En Brasil la contradicción entre dictadura militar
justificada por amenazas comunistas, matriz de incontables teorías de la
conspiración, mantuvo el país bajo tensión y aparentes intentos golpistas de
Bolsonaro durante meses, hasta el 18 de junio, cuando la policía detuvo a Fabricio
Queiroz, un amigo y asistente del clan Bolsonaro que puede convertirse en un
testigo fatal de la corrupción familiar.
Retroceder conlleva en general el autoritarismo. En
Hungría la inspiración es el almirante Nicolás Horthy, jefe de Estado de 1920 a
1944, aliado del nazismo alemán, un símbolo para el “nuevo” nacionalismo de
ultraderecha que encarna el primer ministro Viktor Orbán.

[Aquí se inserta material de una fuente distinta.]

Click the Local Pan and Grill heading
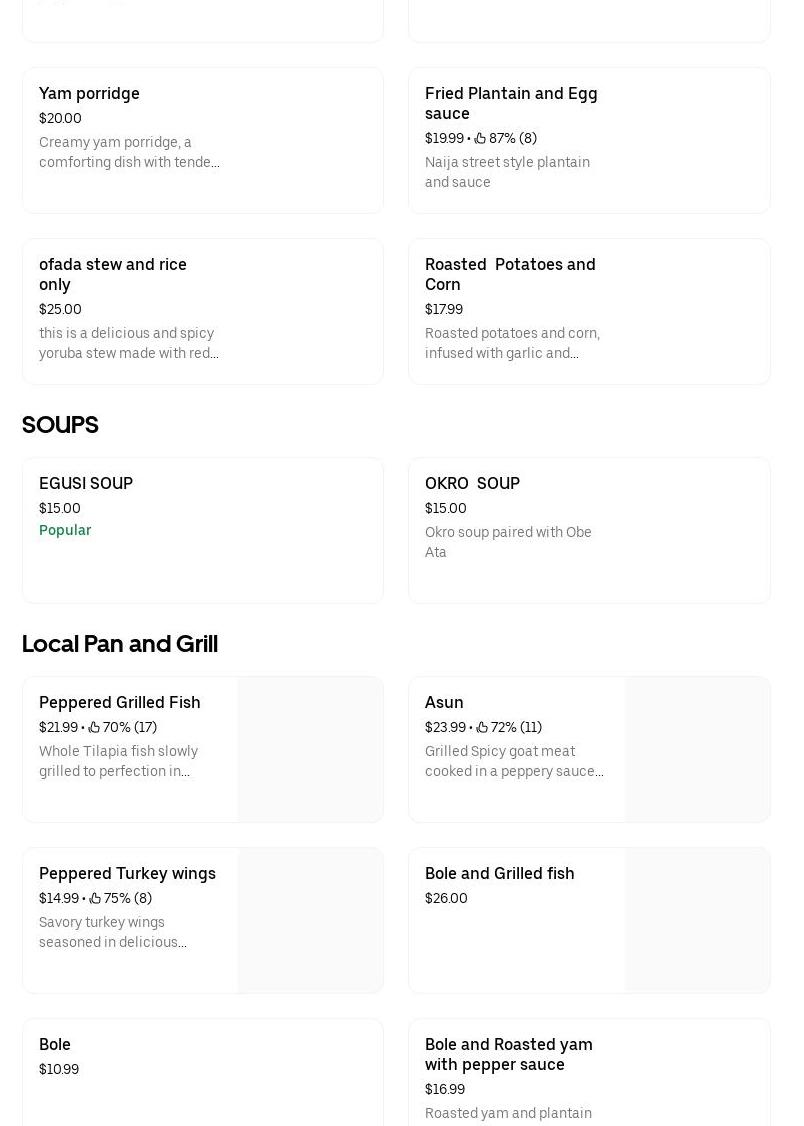This screenshot has width=804, height=1126. 120,644
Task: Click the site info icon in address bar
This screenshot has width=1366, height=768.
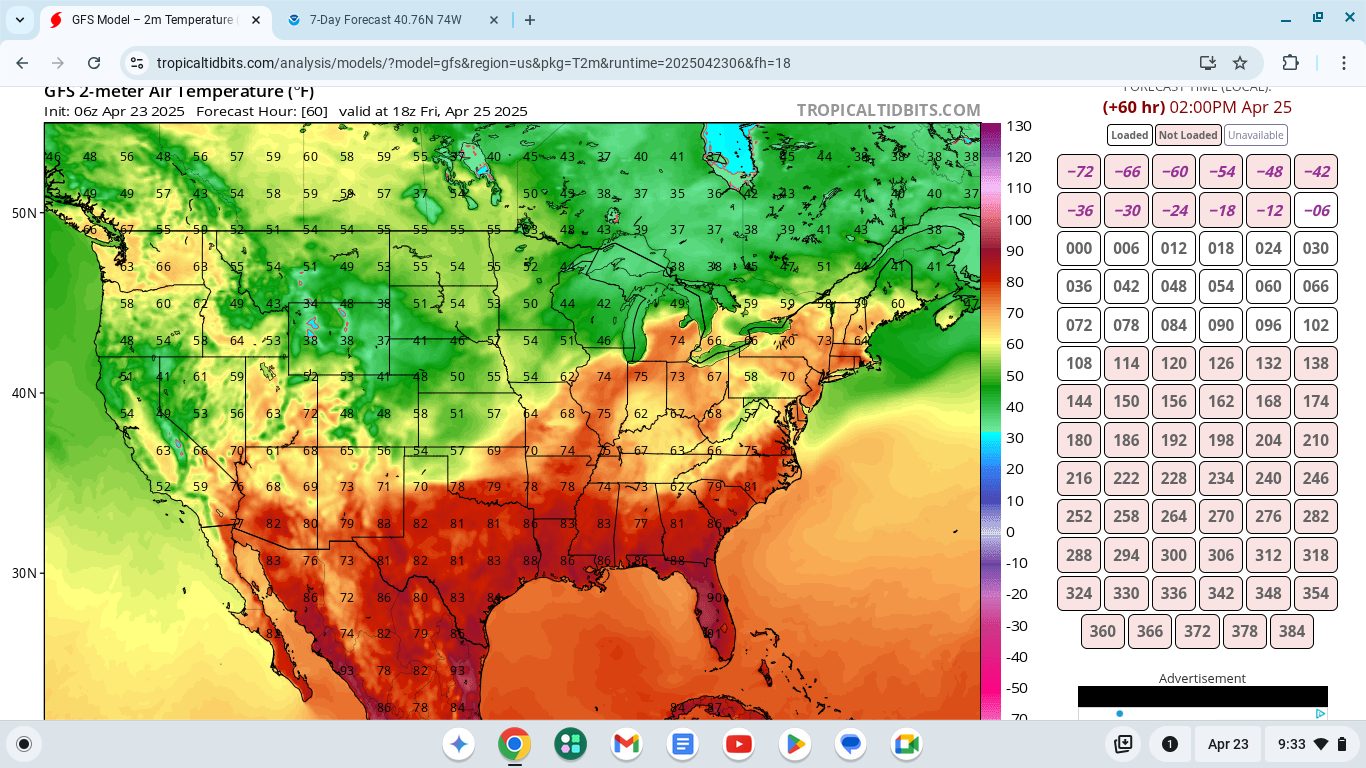Action: (137, 63)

En Polonia, los sucesivos gobiernos del ultraderechista y
ultracatólico partido Ley y Justicia, han impulsado que decenas de municipios
se declaren libres de la “ideología LGTBI” y se prohíba que en ellos vivan
personas y familias no heterosexuales, en otra regresión, esta vez moral.
El intento de imponer costumbres y valores ya superados
conlleva en general el atropello de derechos.
Un ejemplo son los bolsonaristas que intentaron en agosto
impedir el aborto de una niña de 10 años, víctima de reiteradas violaciones de
un tío durante cuatro años, negándole así un derecho garantizado desde 1940.
Esa adoración por el pasado hace del negacionismo una
fuerza política.
Se criminaliza casi todos los avances de las últimas
décadas, como el ambientalismo, la emergencia climática, el indigenismo, la
equidad de género y la diversidad sexual, las organizaciones no gubernamentales
(ONG), el multilateralismo o las políticas afirmativas e inclusivas.
En Brasil la “teoría” del marxismo cultural es perfecta
para los militares, al justificar la guerra a los “enemigos internos”, a los
“comunistas” insidiosos y disfrazados que persistirían en el intento de una
revolución totalitaria.
En su argumentario, avalan su teoría de la conspiración
hechos como que la expresidenta Dilma Rousseff (2011-2016), los cuatro
ambientalistas más conocidos del país y algunos historiadores sean
exguerrilleros que combatieron la dictadura.
Los hombres en armas, retirados o no, ya dominan amplios
sectores del gobierno, desde energía e
infraestructura, ambiente, salud y tecnología. Un coronel acaba de asumir una
fundación de fomento de las artes, lo que hace temblar no solo al mundo de la
cultura.
La Amazonia se convirtió un asunto netamente militar. El
vicepresidente Mourão preside el Consejo Nacional que coordina las acciones
locales, con 20 generales y coroneles, y sin participación de las ONG que,
según Bolsonaro, son un “cáncer”.
Los militares ahora acaparan funciones administrativas,
con once de los 23 ministros.
Políticamente ya eran la columna vertebral del gobierno
desde las elecciones. Siempre disfrutaron de la confianza popular, que estaba
en el apogeo en 2018, cuando Bolsonaro ganó las elecciones presidenciales.
Una mayoría de entrevistados, 63 por ciento, ya
manifestaron una aprobación alta o regular de los militares en una encuesta del
Instituto de la Democracia, en marzo de 2018, y un sondeo en junio de este año
muestra que ese respaldo no se ha minado notoriamente con su participación
protagónica en el poder.
Mientras, 80 por ciento de los encuestados se declararon
entonces insatisfechos con la democracia y 55,3 por ciento incluso consideraban
“justificable” un golpe militar en caso del recrudecimiento de la criminalidad.
Siguen asegurando estabilidad al gobierno, pese a la
pérdida de popularidad a causa de las medidas y discursos irracionales que son
el pan de cada día en el gobierno que apuntalan.